### YOUR OBJECTIVE:
Output, without alteration, the first line of the entries and each line after it, stopping with the line that contains "TERMS OF SERVICE (266, 2463)".
***** DATA SHOWN *****
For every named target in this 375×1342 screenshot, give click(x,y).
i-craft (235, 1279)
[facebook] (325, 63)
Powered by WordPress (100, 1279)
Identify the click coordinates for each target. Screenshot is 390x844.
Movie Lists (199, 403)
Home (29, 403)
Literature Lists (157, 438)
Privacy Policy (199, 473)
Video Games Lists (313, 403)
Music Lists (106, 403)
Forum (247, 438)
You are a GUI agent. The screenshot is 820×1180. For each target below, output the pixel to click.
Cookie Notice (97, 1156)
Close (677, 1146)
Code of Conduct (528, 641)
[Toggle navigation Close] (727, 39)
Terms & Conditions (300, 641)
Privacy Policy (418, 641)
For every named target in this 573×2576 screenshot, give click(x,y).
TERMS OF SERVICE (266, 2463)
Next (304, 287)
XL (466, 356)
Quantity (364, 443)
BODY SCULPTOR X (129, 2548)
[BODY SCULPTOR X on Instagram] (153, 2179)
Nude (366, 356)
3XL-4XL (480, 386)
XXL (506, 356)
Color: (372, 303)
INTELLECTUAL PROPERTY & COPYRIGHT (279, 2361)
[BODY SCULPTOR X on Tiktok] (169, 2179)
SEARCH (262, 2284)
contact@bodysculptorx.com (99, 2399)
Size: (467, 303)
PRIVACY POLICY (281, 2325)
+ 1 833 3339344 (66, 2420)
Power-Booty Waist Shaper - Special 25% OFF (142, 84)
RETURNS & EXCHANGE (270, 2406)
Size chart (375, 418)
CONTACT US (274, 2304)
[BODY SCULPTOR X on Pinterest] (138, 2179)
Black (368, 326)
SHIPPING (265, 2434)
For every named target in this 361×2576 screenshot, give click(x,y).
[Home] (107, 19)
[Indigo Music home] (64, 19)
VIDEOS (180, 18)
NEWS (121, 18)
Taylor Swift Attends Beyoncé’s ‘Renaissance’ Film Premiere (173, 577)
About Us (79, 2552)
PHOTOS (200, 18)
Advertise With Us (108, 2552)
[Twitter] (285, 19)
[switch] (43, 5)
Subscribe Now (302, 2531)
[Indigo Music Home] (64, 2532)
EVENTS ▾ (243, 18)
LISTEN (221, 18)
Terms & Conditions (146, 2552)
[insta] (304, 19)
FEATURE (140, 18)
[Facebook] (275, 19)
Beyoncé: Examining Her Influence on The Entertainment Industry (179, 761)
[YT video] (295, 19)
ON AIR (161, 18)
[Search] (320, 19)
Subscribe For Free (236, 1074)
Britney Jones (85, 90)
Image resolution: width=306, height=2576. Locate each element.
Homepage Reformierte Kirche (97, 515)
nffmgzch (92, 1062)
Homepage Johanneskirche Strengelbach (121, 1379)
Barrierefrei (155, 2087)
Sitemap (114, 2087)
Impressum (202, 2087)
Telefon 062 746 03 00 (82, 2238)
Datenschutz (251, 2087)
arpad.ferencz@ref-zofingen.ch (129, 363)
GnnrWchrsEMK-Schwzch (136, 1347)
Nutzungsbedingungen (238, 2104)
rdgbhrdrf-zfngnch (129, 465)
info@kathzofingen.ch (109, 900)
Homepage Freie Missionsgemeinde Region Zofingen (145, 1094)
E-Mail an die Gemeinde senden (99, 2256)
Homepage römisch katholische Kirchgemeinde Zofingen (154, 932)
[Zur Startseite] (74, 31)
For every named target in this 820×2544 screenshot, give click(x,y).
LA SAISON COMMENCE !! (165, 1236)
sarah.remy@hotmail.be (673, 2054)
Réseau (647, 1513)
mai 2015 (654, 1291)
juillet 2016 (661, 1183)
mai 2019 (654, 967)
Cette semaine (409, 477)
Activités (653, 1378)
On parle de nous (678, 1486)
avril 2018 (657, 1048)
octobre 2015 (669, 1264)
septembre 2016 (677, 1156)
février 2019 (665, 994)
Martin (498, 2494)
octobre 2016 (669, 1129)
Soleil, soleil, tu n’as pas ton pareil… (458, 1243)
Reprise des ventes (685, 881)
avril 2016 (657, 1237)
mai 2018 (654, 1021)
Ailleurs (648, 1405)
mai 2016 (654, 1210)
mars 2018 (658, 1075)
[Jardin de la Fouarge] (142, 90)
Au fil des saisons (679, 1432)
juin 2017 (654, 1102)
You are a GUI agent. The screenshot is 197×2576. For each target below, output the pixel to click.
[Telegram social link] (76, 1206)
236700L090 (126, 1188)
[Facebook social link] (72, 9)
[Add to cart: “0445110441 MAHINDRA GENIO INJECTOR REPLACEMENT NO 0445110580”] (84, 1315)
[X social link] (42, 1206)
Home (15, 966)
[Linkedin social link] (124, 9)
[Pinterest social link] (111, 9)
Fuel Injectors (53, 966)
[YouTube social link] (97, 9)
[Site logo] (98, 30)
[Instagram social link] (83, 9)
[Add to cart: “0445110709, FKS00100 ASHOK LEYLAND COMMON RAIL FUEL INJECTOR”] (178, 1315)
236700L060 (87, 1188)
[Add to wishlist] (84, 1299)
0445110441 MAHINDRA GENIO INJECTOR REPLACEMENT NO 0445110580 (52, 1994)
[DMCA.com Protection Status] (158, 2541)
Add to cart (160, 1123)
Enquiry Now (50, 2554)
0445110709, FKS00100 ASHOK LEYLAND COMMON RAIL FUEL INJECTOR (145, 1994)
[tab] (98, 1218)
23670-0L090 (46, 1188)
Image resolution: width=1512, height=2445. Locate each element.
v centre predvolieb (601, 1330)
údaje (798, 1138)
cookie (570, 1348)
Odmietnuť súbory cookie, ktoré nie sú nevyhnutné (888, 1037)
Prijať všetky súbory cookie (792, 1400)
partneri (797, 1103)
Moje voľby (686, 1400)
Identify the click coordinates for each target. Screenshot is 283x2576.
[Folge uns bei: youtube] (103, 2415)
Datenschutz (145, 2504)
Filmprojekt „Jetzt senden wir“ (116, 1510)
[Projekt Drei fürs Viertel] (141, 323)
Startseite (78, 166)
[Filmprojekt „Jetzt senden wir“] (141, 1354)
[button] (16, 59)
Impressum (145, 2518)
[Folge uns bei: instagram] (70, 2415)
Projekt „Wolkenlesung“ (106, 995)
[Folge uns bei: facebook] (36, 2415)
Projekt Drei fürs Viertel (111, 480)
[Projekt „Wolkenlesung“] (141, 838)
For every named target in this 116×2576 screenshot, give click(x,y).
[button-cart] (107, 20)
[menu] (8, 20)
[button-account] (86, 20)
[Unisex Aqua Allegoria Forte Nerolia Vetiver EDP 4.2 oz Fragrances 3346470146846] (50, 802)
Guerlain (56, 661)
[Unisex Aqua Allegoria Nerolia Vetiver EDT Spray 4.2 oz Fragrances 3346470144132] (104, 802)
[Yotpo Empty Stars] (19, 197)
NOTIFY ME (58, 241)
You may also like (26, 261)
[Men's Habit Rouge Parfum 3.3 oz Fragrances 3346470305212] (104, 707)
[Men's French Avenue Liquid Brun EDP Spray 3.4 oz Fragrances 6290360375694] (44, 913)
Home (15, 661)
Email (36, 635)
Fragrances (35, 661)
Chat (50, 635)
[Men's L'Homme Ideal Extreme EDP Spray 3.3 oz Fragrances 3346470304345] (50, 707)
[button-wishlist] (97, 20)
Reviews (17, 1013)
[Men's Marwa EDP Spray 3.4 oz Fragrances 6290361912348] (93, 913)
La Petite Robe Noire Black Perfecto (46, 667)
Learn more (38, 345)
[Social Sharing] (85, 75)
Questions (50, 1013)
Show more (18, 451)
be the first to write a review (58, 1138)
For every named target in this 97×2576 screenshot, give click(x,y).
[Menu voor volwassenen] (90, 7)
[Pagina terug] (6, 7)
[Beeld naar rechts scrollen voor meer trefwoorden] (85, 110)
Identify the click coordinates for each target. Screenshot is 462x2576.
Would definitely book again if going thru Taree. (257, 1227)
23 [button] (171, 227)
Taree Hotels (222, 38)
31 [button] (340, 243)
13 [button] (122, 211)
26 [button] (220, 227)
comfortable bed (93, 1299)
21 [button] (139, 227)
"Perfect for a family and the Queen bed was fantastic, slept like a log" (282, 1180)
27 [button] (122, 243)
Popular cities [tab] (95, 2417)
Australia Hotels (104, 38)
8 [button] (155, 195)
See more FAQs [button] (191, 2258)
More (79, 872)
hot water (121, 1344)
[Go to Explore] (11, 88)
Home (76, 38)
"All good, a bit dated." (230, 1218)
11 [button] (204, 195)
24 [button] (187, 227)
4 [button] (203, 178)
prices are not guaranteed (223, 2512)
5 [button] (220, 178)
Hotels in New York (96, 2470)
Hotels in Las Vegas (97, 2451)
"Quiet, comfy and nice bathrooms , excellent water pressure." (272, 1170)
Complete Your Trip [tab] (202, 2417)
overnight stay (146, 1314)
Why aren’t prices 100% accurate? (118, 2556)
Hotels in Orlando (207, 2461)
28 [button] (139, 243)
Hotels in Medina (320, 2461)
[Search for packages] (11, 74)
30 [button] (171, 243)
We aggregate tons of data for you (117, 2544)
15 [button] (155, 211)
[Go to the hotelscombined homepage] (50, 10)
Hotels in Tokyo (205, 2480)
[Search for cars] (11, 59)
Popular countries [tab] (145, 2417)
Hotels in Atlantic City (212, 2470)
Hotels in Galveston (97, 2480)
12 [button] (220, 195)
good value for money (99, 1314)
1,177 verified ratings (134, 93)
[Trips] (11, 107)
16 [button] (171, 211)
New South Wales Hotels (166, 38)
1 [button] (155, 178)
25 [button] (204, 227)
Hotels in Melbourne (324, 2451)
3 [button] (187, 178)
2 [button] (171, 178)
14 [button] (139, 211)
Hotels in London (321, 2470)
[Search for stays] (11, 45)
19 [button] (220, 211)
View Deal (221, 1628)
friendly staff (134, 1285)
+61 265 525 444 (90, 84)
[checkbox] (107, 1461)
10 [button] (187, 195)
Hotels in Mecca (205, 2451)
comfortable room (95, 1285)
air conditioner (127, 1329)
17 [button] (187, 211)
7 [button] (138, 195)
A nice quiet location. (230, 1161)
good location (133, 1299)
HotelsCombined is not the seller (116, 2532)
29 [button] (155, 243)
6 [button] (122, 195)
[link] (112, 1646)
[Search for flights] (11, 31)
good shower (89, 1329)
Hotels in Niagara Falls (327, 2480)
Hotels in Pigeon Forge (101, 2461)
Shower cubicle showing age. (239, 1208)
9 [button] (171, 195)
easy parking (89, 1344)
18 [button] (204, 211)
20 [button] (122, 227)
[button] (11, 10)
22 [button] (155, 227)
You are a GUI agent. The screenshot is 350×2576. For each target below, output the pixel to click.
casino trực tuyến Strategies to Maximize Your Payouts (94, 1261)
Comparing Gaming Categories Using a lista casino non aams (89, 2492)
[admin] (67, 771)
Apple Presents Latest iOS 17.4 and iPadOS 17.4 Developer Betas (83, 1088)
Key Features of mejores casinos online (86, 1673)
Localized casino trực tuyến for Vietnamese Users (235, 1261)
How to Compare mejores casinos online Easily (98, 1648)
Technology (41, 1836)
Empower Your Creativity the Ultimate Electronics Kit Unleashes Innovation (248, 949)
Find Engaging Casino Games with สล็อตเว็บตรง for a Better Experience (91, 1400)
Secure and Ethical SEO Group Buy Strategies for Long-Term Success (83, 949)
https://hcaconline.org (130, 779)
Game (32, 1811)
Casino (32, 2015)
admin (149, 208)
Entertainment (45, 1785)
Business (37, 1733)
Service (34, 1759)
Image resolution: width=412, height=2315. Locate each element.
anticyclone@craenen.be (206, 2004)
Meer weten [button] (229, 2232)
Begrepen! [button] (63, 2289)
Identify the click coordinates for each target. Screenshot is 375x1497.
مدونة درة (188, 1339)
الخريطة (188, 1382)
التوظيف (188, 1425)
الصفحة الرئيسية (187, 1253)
*****
### SOLUTION FOR THIS PROBLEM:
For every named target in this 375×1342 screenshot, give click(x,y).
i-craft (235, 1279)
[facebook] (325, 63)
Powered by WordPress (100, 1279)
Identify the click coordinates for each target. Screenshot is 390x844.
Movie Lists (199, 403)
Home (29, 403)
Literature Lists (157, 438)
Privacy Policy (199, 473)
Video Games Lists (313, 403)
Music Lists (106, 403)
Forum (247, 438)
You are a GUI agent. The screenshot is 820×1180. For each target below, output the pixel to click.
Cookie Notice (97, 1156)
Close (677, 1146)
Code of Conduct (528, 641)
[Toggle navigation Close] (727, 39)
Terms & Conditions (300, 641)
Privacy Policy (418, 641)
For every named target in this 573×2576 screenshot, give click(x,y).
TERMS OF SERVICE (266, 2463)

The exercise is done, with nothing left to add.